Brief 1:
In the article below on the Easter Island pianist, why did Teave practice for hours after school during her early piano lessons? Answer in one to three sentences.
Brief 2:
According to the article below on the Easter Island pianist, in what year was the Toki Foundation set up?
Brief 3:
Continue the article below on the Easter Island pianist, starting after its final sentence.
Text segment START
The Easter Island pianist playing for her home's future
- Published
As sea levels rise and the climate changes, Mahani Teave's island home and its culture are increasingly under threat.
Easter Island, or Rapa Nui, is one of the world's most remote inhabited island - a 164-sq-km dot in the South Pacific Ocean. The nearest land is Pitcairn Island, a British Overseas Territory, 2,000km (1,200 miles) away; and Chile - under whose jurisdiction Rapa Nui has fallen since 1888 - is 3,800km to the east.
The undulating grasslands which roll away down its volcanic spine are dotted with more than 900 moai, the monolithic stone figures with which the island has become almost synonymous.
But the chart-topping classical pianist is part of a vibrant, living culture that encompasses far more than just the famous statues carved by her ancestors.
"I have this sense that Rapanui children learn to walk just so that they can dance and to speak so they can sing," says Teave, 37.
In 2016, she was one of 11 Rapanui who set up the Toki Foundation, a music and cultural organisation which mixes classical, traditional and ecological education to provide opportunities to young islanders in a society heavily reliant on tourism.
Children as young as two take introductory classes and older students learn the piano, cello, violin, trumpet and music theory. Some lessons are taught in the Rapanui language, and students can also learn ukulele, re'o riu (ancestral song), takona (body painting), and ori and hoko - two traditional dances.
Teave was born in Hawaii after her American mother had travelled to Rapa Nui and met her father, a musician. The family moved to Rapa Nui while she was young.
"I never felt isolated," says Teave. "When you're growing up somewhere like that then it's your whole world and it feels so big - there are still places on the island that I don't know."
When she was six years old, Teave took ballet classes and was captivated by the classical scores she heard while practising her steps - although the classes stopped abruptly when the ballet teacher moved away.
Undeterred, Teave convinced a retired pianist to give her lessons, practising for hours after school fearing that the reluctant teacher might put a halt to the classes and return to her peaceful retirement. At nine years old, Teave moved to Valdivia in southern Chile.
Text segment END
Listed entries START
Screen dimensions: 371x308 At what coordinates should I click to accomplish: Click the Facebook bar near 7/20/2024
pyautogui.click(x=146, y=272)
Listed entries END
Listed entries START
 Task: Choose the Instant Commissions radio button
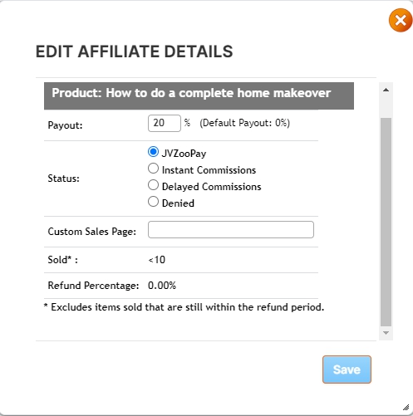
Listed entries END
Response 1:
Teave practiced for hours after school because she feared the reluctant retired pianist teaching her might stop the lessons and return to her peaceful retirement.

Response 2:
2016.

Response 3:
"Leaving the island was a sour experience and I missed it so much," she remembers, "I couldn't understand why anyone should have to leave their home and people to do something as natural as play music."
Teave went on to study with Armenian-American pianist Sergei Babayan in the US before moving to Germany.
Although her career has seen her play in some of the world's most famous concert halls, it was the vulnerability of her culture and a glaring lack of opportunities on the island that drew her back to Rapa Nui in 2012 to found a music school.
"While I was abroad, I would think a lot about alcoholism, drug abuse and other social problems on Rapa Nui, and how these had a lot to do with the lack of opportunities," she says.
"It was on my mind that I belong to a culture that is on its way to extinction, and I always felt that there should be a music school on the island."
One of Teave's first students was Rolly Parra, who moved to the island aged six when his father, a Chilean naval officer, was stationed there. He began learning the piano at the school, going on to win Chile's coveted Claudio Arrau Award for his performances in January 2017.
"I was inspired by Mahani and would copy everything she did," says Parra, "If she played a Chopin symphony then I would try to do the same, or if I heard her play particularly loudly or softly then I would do that too."
Teave's own career took an unexpected turn in 2018 when rare instrument collector David Fulton visited Rapa Nui on a world cruise and was astonished to learn that she had never recorded an album of her own.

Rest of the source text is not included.